Ocular Manifestations of Noonan Syndrome

A Prospective Clinical and Genetic Study of 25 Patients

      Purpose

      To determine the full spectrum of ocular manifestations in patients with Noonan syndrome (NS).

      Design

      Prospective cross-sectional clinical and genetic study in a tertiary referral center.

      Participants

      Twenty-five patients with NS (mean age, 14 years; range, 8 months–25 years) clinically diagnosed by validated criteria.

      Methods

      All patients were examined by the same team following a detailed study protocol. Genetic analyses were performed in 23 patients.

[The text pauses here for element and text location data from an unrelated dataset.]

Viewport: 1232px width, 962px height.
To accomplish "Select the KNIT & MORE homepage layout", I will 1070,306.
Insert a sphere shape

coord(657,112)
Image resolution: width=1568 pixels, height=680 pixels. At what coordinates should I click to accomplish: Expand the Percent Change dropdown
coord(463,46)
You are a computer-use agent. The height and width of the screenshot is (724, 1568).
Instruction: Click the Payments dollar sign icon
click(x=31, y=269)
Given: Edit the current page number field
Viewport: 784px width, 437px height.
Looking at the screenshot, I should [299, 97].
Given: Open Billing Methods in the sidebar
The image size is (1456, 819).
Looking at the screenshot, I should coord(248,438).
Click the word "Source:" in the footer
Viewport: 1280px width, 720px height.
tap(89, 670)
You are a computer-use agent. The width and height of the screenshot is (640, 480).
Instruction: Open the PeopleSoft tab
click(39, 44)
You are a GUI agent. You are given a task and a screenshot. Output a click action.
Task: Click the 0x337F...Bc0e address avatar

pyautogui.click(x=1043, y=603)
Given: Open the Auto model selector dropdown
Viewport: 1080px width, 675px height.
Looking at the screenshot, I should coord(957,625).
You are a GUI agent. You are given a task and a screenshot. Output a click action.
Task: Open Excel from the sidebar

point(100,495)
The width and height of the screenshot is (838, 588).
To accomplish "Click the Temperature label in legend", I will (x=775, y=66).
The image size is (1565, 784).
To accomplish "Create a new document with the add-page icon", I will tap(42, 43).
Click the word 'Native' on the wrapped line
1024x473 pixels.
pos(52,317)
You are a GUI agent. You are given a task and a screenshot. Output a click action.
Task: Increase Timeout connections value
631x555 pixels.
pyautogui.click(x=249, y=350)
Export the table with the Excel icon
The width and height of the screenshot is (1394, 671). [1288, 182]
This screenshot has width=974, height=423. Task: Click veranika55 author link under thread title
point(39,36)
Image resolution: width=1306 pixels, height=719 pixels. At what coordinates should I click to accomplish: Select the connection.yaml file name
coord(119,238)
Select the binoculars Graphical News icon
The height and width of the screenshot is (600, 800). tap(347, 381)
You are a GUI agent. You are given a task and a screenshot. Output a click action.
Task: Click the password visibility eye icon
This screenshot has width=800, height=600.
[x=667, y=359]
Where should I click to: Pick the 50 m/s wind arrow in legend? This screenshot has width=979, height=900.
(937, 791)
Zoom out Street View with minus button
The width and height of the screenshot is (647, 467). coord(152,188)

      Main Outcome Measures

      Ocular abnormalities of vision and refraction, external ocular features, ocular position and motility, anterior segment, posterior segment, and intraocular pressure.

      Results

      Ocular features of vision and refraction were amblyopia (32%), myopia (40%), and astigmatism (52%). External ocular features were epicanthic folds (84%), hypertelorism (68%), ptosis (56%), high upper eyelid crease (64%), lower eyelid retraction (60%), abnormal upward slanting palpebral fissures (36%), downward slanting palpebral fissures (32%), and lagophthalmos (28%). Orthoptic abnormalities included strabismus (40%), abnormal stereopsis (44%), and limited ocular motility (40%). Anterior segment abnormalities included prominent corneal nerves (72%) and posterior embryotoxon (32%). Additional ocular features were found, including nonglaucomatous optic disc excavation (20%), relatively low (<10 mmHg) intraocular pressure (22%), and optic nerve hypoplasia (4%). Mutations were established in 22 patients: 19 PTPN11 mutations (76%), 1 SOS1 mutation, 1 BRAF mutation, and 1 KRAS mutation. The patient with the highest number of prominent corneal nerves had an SOS1 mutation. The patient with the lowest visual acuity, associated with bilateral optic nerve hypoplasia, had a BRAF mutation. Patients with severe ptosis and nearly total absence of levator muscle function had PTPN11 mutations. All patients showed at least 3 ocular features (range, 3–13; mean, 7), including at least 1 external ocular feature in more than 95% of the patients.

      Conclusions

      Noonan syndrome is a clinical diagnosis with multiple genetic bases associated with an extensive variety of congenital ocular abnormalities. Ocular features of NS are characterized by 1 or more developmental anomalies of the eyelids (involving the position, opening, and closure) associated with various other ocular abnormalities in childhood, including amblyopia, myopia, astigmatism, strabismus, limited ocular motility, prominent corneal nerves, and posterior embryotoxon.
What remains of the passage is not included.